* **WHAT THIS TASK INVOLVES**: If a line in the entries below holds the string "computer", copy it.

━━━ EXCERPTED RECORDS

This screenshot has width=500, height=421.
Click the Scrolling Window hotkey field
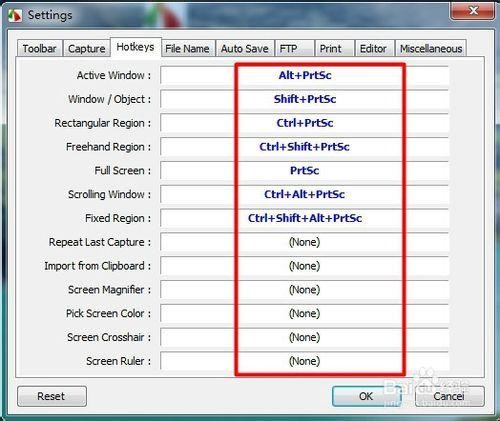click(304, 194)
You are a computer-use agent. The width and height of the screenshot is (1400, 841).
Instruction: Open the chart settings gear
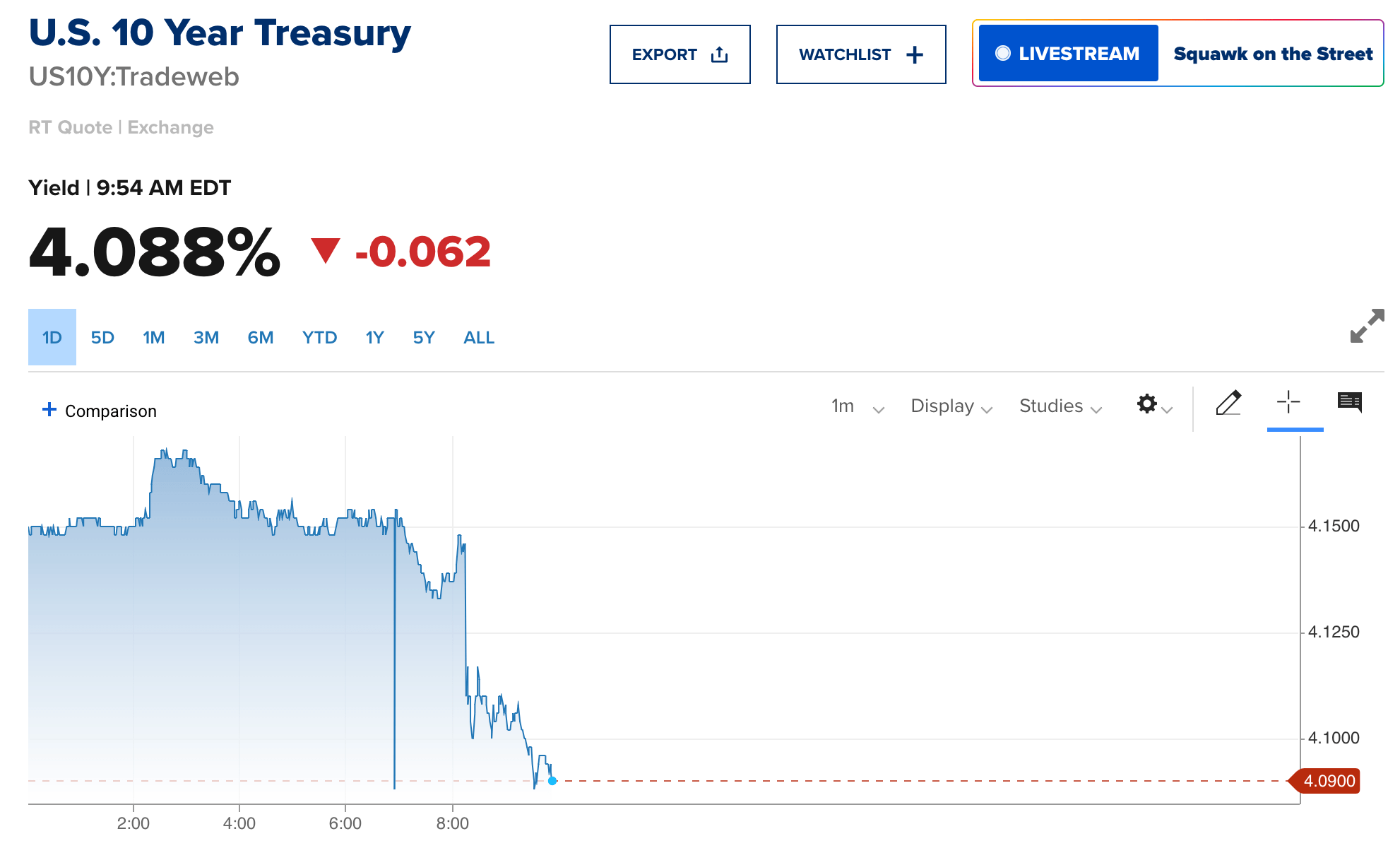[x=1147, y=404]
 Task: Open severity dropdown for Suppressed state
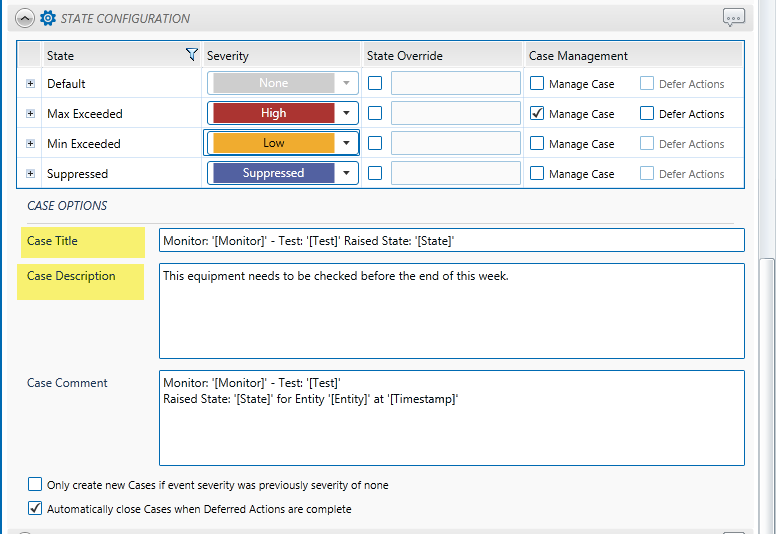[346, 174]
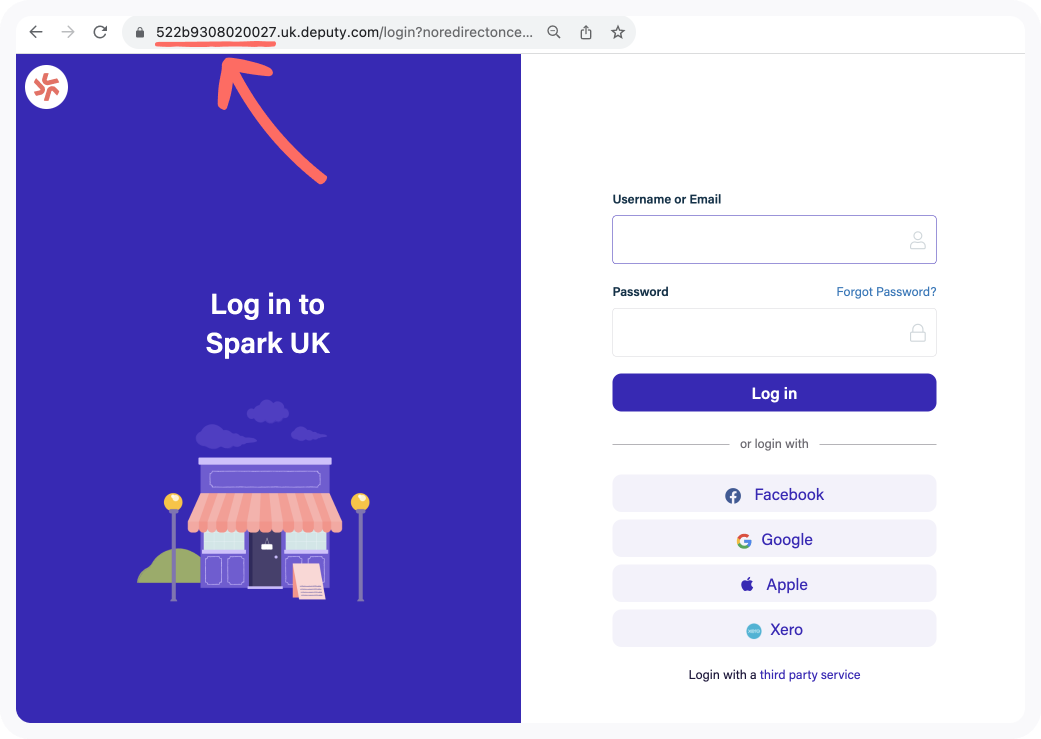1041x739 pixels.
Task: Click the browser back arrow
Action: [36, 32]
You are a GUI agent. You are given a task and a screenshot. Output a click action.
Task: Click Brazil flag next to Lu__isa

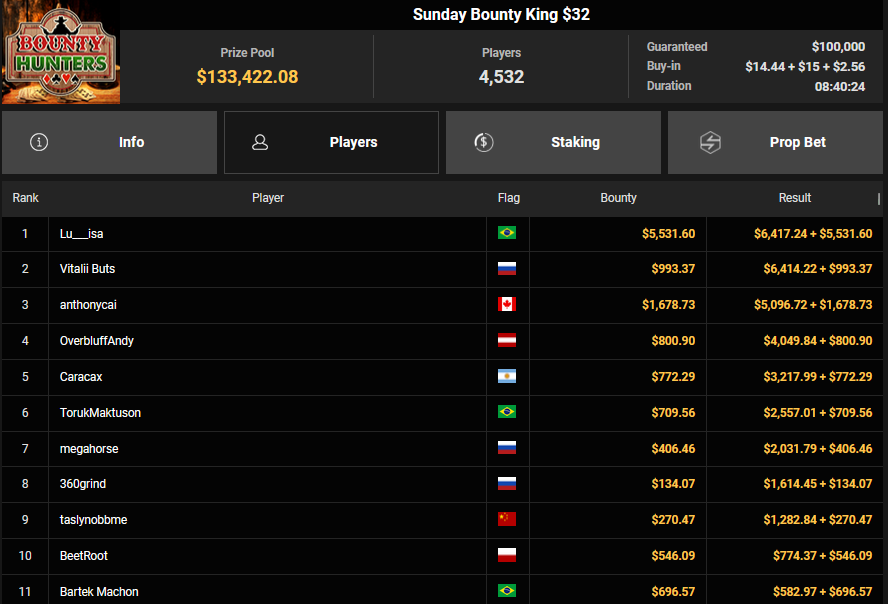point(507,233)
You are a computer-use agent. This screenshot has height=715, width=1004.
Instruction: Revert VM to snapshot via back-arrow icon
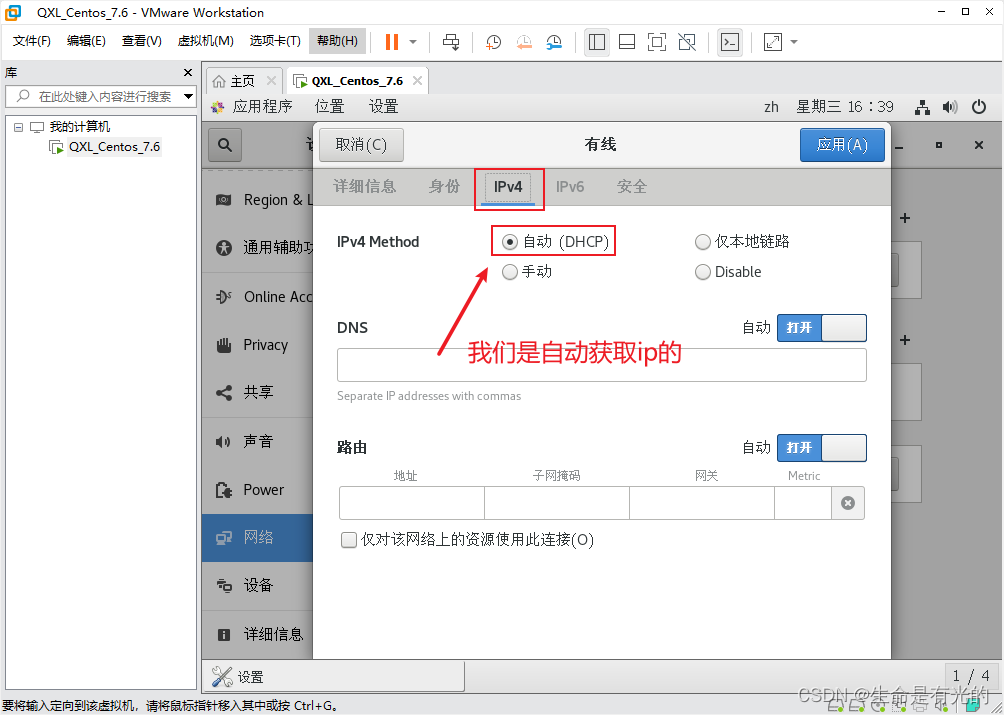pyautogui.click(x=523, y=41)
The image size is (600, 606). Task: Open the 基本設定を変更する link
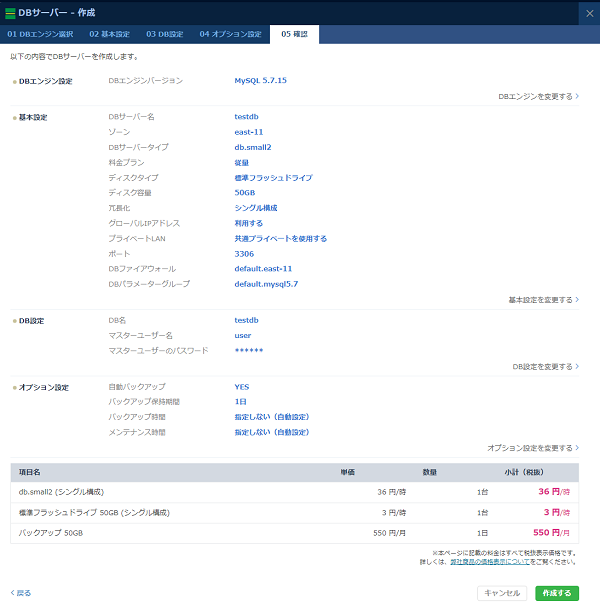[543, 300]
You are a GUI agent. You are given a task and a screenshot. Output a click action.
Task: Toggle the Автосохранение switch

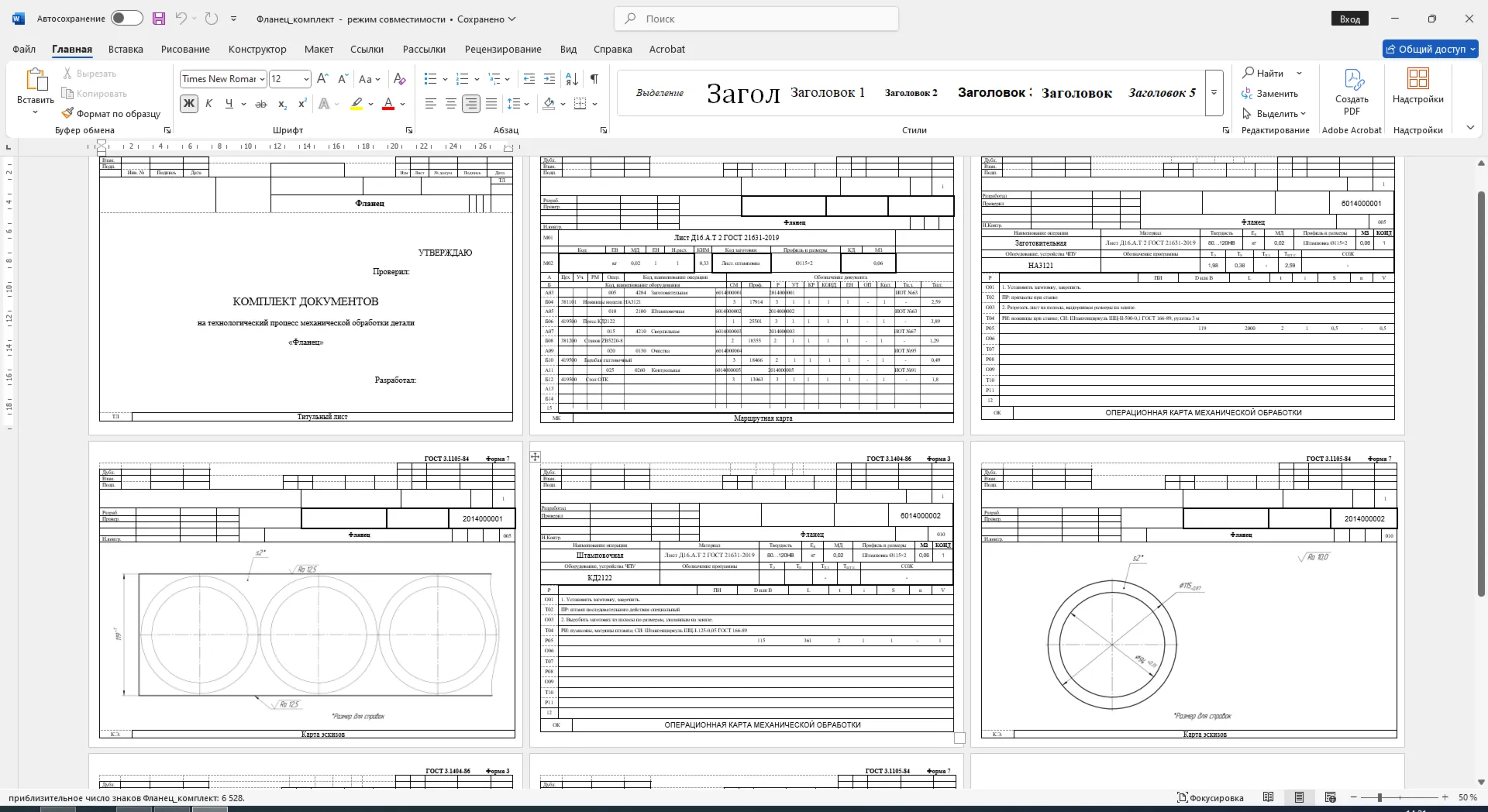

━━━━━━

* **RESULT OF THE EXERCISE**:
You are a computer-use agent. The width and height of the screenshot is (1400, 841).
You are a computer-use agent. This screenshot has height=715, width=1004.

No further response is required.